_Task directions_
Under no circumstances alter the records; copy each one exactly.

Entries supplied below:

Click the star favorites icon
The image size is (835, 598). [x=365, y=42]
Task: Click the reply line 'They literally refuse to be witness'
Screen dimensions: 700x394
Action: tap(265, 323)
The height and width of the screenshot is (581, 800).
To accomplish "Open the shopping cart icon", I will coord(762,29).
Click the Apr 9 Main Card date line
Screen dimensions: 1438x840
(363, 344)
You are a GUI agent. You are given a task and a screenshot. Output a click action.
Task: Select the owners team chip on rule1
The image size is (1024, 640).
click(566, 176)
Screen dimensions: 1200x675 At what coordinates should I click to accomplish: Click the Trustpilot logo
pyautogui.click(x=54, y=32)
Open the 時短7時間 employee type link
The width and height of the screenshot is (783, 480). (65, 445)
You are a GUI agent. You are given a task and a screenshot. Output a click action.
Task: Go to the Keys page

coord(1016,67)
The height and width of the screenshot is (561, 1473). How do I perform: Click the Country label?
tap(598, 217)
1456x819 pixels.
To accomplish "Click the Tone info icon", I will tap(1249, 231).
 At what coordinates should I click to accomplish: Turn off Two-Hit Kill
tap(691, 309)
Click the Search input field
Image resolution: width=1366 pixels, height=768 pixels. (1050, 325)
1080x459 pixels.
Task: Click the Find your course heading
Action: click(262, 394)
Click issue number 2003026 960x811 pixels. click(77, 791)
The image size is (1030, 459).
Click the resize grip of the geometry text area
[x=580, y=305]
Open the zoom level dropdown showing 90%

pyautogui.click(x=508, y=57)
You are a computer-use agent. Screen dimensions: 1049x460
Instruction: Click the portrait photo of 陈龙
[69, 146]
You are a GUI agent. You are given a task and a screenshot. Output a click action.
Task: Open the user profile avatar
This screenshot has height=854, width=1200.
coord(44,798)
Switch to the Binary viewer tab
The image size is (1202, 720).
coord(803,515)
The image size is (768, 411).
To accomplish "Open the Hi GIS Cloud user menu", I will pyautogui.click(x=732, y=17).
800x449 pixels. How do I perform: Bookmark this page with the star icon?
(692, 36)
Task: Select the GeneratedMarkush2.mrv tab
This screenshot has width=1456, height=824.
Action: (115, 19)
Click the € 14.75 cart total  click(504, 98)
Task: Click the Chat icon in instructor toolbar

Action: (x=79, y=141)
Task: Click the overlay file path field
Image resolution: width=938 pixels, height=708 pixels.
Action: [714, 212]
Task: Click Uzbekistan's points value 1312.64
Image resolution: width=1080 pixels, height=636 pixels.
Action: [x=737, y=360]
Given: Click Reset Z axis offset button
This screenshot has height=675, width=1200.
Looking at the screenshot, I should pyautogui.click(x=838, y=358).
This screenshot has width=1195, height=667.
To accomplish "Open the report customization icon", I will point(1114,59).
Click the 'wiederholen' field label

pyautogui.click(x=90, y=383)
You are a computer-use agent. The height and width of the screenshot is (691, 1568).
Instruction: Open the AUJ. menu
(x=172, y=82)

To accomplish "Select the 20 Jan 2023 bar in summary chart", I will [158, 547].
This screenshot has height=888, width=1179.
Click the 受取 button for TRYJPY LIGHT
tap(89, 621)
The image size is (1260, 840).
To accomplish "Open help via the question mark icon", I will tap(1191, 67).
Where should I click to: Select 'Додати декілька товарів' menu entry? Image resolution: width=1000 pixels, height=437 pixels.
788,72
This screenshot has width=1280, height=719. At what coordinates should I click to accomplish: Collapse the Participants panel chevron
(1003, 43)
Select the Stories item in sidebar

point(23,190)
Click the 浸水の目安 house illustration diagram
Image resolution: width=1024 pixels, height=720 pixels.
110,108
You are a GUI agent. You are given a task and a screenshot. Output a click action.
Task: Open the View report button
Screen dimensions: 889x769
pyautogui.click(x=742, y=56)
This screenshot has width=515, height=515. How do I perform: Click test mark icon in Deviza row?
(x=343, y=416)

End of Entries supplied.

_Solved exercise_
Click the star favorites icon
The image size is (835, 598). [x=365, y=42]
Task: Click the reply line 'They literally refuse to be witness'
Screen dimensions: 700x394
Action: tap(265, 323)
The height and width of the screenshot is (581, 800).
To accomplish "Open the shopping cart icon", I will coord(762,29).
Click the Apr 9 Main Card date line
Screen dimensions: 1438x840
(363, 344)
You are a GUI agent. You are given a task and a screenshot. Output a click action.
Task: Select the owners team chip on rule1
The image size is (1024, 640).
click(566, 176)
Screen dimensions: 1200x675 At what coordinates should I click to accomplish: Click the Trustpilot logo
pyautogui.click(x=54, y=32)
Open the 時短7時間 employee type link
The width and height of the screenshot is (783, 480). (65, 445)
You are a GUI agent. You are given a task and a screenshot. Output a click action.
Task: Go to the Keys page

coord(1016,67)
The height and width of the screenshot is (561, 1473). How do I perform: Click the Country label?
tap(598, 217)
1456x819 pixels.
To accomplish "Click the Tone info icon", I will tap(1249, 231).
 At what coordinates should I click to accomplish: Turn off Two-Hit Kill
tap(691, 309)
Click the Search input field
Image resolution: width=1366 pixels, height=768 pixels. (1050, 325)
1080x459 pixels.
Task: Click the Find your course heading
Action: click(262, 394)
Click issue number 2003026 960x811 pixels. click(77, 791)
The image size is (1030, 459).
Click the resize grip of the geometry text area
[x=580, y=305]
Open the zoom level dropdown showing 90%

pyautogui.click(x=508, y=57)
You are a computer-use agent. Screen dimensions: 1049x460
Instruction: Click the portrait photo of 陈龙
[69, 146]
You are a GUI agent. You are given a task and a screenshot. Output a click action.
Task: Open the user profile avatar
This screenshot has height=854, width=1200.
coord(44,798)
Switch to the Binary viewer tab
The image size is (1202, 720).
coord(803,515)
The image size is (768, 411).
To accomplish "Open the Hi GIS Cloud user menu", I will pyautogui.click(x=732, y=17).
800x449 pixels. How do I perform: Bookmark this page with the star icon?
(692, 36)
Task: Select the GeneratedMarkush2.mrv tab
This screenshot has width=1456, height=824.
Action: (115, 19)
Click the € 14.75 cart total  click(504, 98)
Task: Click the Chat icon in instructor toolbar

Action: (x=79, y=141)
Task: Click the overlay file path field
Image resolution: width=938 pixels, height=708 pixels.
Action: [714, 212]
Task: Click Uzbekistan's points value 1312.64
Image resolution: width=1080 pixels, height=636 pixels.
Action: [x=737, y=360]
Given: Click Reset Z axis offset button
This screenshot has height=675, width=1200.
Looking at the screenshot, I should pyautogui.click(x=838, y=358).
This screenshot has width=1195, height=667.
To accomplish "Open the report customization icon", I will point(1114,59).
Click the 'wiederholen' field label

pyautogui.click(x=90, y=383)
You are a computer-use agent. The height and width of the screenshot is (691, 1568).
Instruction: Open the AUJ. menu
(x=172, y=82)

To accomplish "Select the 20 Jan 2023 bar in summary chart", I will [158, 547].
This screenshot has height=888, width=1179.
Click the 受取 button for TRYJPY LIGHT
tap(89, 621)
The image size is (1260, 840).
To accomplish "Open help via the question mark icon", I will tap(1191, 67).
Where should I click to: Select 'Додати декілька товарів' menu entry? Image resolution: width=1000 pixels, height=437 pixels.
788,72
This screenshot has width=1280, height=719. At what coordinates should I click to accomplish: Collapse the Participants panel chevron
(1003, 43)
Select the Stories item in sidebar

point(23,190)
Click the 浸水の目安 house illustration diagram
Image resolution: width=1024 pixels, height=720 pixels.
110,108
You are a GUI agent. You are given a task and a screenshot. Output a click action.
Task: Open the View report button
Screen dimensions: 889x769
pyautogui.click(x=742, y=56)
This screenshot has width=515, height=515. How do I perform: Click test mark icon in Deviza row?
(x=343, y=416)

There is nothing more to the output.